Activity: Feedback Action Planning Template

As I mentioned last week, I’ve been doing a ton of tinkering this year with the way that I give students feedback in my classroom.  My goal is to steal Dylan Wiliam’s idea that our goal should be to turn feedback into detective work.  That just feels right to me.

So I whipped up another activity this weekend.  I’m calling it a Feedback Action Planning Template.  Here it is:

Handout – Feedback Action Planning Template

This handout is a follow-up of an conversation that I had with my buddy Paul Cancellieri, who likes to argue that all too often, we fail to create time and space for students to (1). reflect on the feedback that they have received and (2). plan next steps based on the feedback that they receive.  Paul calls this “the essential epilogue” of the feedback process — and without it, feedback is a complete and total waste of time because it doesn’t result in new learning for our students.

So I wanted to create a structure for that “essential epilogue” — and in that structure, I wanted students to (1). think about what it was that they were trying to learn to begin with, (2). think about the feedback given to them, and (3). plan next steps.

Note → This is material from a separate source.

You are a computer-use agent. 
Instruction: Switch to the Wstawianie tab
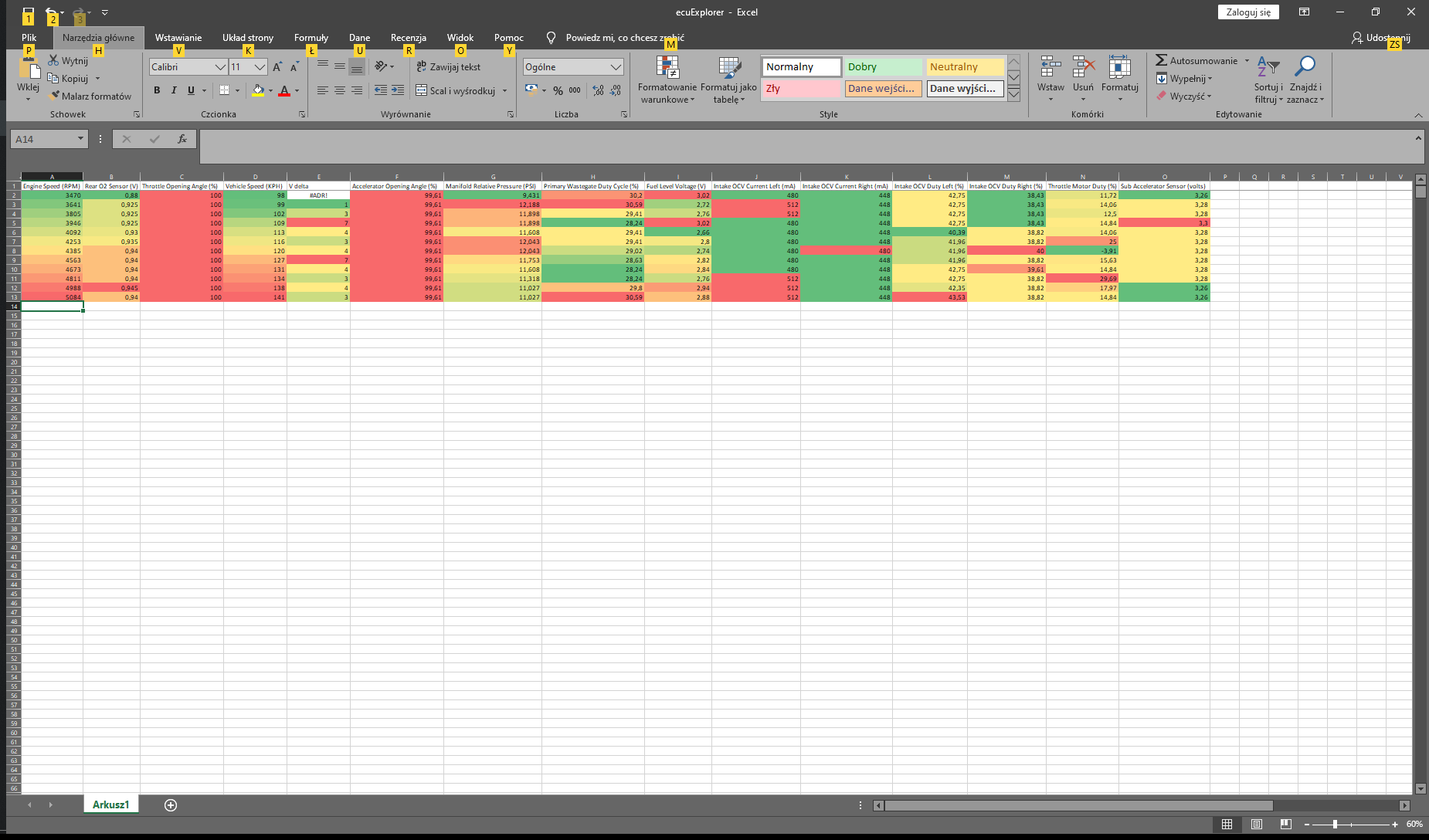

My hope is that there will be times when students realize that the feedback they have received indicates that they have additional learning to do.  I also hope that there will be times that students realize that they disagree with the feedback they receive — or that they don’t completely trust the expertise of the people giving them feedback.

Either way, they will realize that feedback should lead to action — and that’s a win in my book.

Whaddya’ all think?


Related Radical Reads:

Activity – Where Am I Going Reflection Sheet

Feedback Should Be More Work for the Recipient

Giving Feedback Should Be a Work For/Work On Process


4 thoughts on “Activity: Feedback Action Planning Template

  1. max gold

    Yes – I like Paul’s “essential epilogue” title for this process. It is an essential process because without it feedback may be worth didily skwhat ! You have provided teachers with a useful way of structuring the epilogue process Bill. Reminding students to recount the learning they were trying to achieve in the first place is a great idea. By the time they receive the feedback they may have forgotten this. I like Step 2 summarizing the feedback. Teachers need to see the message students have taken out of the feedback.. if this is consistent with the teacher’s intention great….if not there is still work to do. Then of course the action students are going to take. If students are aware that teachers will be following up and asking them about how the action worked out, they are far more likely to put it into practice. Always enjoy reading your ideas mate. Keep them flowing, like a glass of craft beer. Best, Max Gold

    1. Bill Ferriter Post author

      Max wrote:

      Teachers need to see the message students have taken out of the feedback.. if this is consistent with the teacher’s intention great….if not there is still work to do.


      Hey Max,

      First, thanks for the thoughtful comment and sorry for the slow reply! I was on the road presenting last week and haven’t had the chance to sit and reflect since then.

      Second, the thought that moves me the most in your comment is the one I’ve pulled out above. Here’s why: Teachers often think of feedback as information GIVEN TO learners. But as Hattie’s research shows, the feedback GATHERED FROM learners is just as important. When we work to understand what our students think — about essential outcomes, about our instruction, about the learning that they have done — we are better prepared to tailor our instruction and we can work more efficiently.

      Thanks for the reminder!


  2. Robyn McKenney

    I am so interested in all the work you are doing with assessment; it has definitely spurred me on to my own learning. I hope you keep posting- this is so helpful!

    1. Bill Ferriter Post author

      Hey Robyn,

      Thanks a ton for the kind words and the support! I’m in the middle of finishing up a book titled Moving from a Culture of Grading to a Culture of Feedback, so it’s been a month full of reflecting about feedback and grading — and of pulling together all of the practices that I’ve used over the years to do that work.

      Glad to know that it looks useful to you!